Copy out all lines of the records in which the word "toolbar" appears.

[Records shown — start]

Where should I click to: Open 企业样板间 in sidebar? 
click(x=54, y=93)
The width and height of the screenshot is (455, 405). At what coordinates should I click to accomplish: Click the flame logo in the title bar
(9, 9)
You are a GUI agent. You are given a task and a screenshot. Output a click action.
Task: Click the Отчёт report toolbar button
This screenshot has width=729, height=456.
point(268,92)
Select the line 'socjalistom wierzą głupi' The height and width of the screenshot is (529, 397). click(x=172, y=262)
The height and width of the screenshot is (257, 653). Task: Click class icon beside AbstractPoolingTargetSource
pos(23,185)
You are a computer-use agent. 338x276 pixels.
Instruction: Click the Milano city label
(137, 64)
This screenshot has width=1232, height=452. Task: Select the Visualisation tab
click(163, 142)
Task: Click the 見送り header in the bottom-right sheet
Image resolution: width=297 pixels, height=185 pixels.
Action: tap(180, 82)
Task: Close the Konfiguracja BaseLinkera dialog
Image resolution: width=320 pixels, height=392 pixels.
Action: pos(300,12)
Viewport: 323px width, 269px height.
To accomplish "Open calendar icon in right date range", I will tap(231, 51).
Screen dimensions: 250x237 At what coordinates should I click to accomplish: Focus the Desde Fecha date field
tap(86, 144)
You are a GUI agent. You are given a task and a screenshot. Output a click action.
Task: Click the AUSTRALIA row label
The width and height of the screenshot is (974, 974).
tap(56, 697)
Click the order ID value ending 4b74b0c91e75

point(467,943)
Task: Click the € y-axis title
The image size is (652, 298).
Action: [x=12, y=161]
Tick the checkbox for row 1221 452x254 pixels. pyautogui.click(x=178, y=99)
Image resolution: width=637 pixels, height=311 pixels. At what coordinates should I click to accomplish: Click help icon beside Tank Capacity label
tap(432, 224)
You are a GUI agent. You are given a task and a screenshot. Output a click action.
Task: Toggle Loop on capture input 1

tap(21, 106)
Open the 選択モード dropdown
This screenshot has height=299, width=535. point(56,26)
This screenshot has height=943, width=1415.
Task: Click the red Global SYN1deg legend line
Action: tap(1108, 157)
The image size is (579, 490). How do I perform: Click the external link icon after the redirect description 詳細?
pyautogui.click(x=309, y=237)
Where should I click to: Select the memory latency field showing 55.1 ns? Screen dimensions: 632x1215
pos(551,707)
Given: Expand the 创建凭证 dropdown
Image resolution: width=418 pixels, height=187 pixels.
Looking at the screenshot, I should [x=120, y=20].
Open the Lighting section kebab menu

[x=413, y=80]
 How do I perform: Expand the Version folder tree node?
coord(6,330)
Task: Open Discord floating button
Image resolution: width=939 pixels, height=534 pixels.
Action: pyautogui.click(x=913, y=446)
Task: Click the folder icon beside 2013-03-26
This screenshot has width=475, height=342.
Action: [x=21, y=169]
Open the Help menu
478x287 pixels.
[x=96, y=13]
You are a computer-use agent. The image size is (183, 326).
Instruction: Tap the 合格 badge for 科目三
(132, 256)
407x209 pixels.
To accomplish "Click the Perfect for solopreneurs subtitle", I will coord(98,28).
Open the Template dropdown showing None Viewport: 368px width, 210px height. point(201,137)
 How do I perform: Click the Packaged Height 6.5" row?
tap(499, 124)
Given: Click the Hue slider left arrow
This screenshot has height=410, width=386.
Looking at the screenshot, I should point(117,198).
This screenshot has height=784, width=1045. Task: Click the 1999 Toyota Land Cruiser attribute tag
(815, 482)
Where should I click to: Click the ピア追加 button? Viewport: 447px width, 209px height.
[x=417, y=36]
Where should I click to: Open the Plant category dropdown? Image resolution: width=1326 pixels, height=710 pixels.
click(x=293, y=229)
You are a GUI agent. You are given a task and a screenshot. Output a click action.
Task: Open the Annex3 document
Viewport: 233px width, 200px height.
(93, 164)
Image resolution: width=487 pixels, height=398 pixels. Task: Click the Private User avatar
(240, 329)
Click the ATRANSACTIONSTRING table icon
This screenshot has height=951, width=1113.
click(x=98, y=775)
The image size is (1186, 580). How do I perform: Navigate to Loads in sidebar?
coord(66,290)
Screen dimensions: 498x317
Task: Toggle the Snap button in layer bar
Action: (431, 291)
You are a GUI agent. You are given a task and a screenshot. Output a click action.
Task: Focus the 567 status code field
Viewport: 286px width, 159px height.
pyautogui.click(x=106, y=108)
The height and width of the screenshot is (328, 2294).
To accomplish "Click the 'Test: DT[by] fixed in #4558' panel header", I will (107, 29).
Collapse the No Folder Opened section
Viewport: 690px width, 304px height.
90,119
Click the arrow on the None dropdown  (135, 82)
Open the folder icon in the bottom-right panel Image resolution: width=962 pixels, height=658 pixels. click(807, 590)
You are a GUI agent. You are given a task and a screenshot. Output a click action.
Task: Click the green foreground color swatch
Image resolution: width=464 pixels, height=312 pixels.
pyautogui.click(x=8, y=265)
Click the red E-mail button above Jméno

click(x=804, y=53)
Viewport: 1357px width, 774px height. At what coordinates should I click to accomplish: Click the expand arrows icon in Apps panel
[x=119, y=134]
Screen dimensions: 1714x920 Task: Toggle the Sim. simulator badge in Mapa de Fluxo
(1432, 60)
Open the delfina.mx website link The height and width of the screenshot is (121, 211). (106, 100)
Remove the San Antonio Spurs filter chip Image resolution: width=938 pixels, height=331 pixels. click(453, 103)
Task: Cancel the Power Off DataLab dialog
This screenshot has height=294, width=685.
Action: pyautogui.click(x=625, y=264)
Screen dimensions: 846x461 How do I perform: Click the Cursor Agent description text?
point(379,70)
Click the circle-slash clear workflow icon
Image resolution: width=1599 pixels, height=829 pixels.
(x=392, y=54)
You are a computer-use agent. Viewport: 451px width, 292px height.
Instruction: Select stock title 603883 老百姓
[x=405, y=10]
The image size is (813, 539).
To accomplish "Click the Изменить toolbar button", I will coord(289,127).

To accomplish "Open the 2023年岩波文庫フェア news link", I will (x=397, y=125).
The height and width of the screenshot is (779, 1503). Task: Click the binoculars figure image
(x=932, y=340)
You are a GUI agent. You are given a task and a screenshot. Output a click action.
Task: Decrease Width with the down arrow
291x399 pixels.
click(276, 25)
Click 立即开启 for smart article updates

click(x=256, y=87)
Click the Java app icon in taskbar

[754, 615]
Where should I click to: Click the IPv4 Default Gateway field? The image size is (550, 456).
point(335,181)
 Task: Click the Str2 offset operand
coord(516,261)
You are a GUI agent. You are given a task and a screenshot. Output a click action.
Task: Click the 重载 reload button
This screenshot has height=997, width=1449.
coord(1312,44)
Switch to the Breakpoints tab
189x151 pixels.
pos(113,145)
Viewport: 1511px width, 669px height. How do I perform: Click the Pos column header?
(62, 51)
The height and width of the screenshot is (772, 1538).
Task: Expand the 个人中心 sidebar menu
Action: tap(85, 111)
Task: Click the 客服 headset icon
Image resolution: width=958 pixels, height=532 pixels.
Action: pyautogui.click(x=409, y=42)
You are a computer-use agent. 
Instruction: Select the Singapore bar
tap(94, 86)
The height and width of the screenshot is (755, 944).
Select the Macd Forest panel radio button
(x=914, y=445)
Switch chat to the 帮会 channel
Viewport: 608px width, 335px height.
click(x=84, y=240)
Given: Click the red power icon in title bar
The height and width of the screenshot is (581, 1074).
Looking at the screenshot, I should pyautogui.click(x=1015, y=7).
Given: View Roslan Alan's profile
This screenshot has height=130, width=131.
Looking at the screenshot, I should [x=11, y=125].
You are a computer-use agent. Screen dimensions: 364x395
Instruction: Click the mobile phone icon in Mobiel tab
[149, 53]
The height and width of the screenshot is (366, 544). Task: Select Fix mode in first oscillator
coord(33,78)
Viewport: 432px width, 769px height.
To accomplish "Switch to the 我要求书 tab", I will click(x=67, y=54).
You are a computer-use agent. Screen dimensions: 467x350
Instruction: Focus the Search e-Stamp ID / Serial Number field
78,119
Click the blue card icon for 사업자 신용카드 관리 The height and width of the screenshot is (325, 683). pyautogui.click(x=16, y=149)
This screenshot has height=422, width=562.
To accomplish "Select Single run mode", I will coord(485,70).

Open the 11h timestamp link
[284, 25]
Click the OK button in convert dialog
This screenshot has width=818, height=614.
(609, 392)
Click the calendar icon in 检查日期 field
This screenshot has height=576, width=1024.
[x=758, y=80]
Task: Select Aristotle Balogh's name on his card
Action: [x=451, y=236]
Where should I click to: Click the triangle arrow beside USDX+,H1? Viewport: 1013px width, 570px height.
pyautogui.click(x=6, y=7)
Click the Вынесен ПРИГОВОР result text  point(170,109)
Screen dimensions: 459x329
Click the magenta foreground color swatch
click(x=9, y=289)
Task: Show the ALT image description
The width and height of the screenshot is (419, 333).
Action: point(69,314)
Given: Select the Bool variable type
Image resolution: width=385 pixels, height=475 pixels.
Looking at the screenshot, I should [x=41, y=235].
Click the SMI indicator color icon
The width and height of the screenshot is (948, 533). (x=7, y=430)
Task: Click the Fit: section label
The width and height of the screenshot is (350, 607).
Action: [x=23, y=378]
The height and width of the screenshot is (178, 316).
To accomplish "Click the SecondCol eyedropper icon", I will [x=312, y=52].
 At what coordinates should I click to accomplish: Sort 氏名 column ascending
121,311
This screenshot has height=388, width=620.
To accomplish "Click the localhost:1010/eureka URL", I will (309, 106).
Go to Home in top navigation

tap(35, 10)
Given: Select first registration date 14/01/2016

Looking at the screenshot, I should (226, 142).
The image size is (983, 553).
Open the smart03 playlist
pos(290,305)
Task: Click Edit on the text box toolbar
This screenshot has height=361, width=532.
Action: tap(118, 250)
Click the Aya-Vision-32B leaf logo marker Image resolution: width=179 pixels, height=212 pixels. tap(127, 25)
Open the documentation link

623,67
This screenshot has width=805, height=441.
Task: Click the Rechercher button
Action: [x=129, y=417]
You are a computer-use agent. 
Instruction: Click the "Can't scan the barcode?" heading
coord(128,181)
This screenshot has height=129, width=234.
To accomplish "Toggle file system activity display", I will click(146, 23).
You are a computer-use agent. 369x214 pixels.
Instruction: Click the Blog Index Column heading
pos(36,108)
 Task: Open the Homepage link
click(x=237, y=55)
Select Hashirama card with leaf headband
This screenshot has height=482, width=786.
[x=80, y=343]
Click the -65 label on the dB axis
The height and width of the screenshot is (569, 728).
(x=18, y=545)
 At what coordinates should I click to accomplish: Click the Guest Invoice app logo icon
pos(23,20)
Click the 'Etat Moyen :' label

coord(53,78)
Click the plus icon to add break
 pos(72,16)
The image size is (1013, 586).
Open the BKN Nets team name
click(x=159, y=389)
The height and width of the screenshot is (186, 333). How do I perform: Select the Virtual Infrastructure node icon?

[Records shown — finish]

### [Result for this task]
Task: Click the Отчёт report toolbar button
To accomplish "Click the Изменить toolbar button", I will coord(289,127).
Task: Click Edit on the text box toolbar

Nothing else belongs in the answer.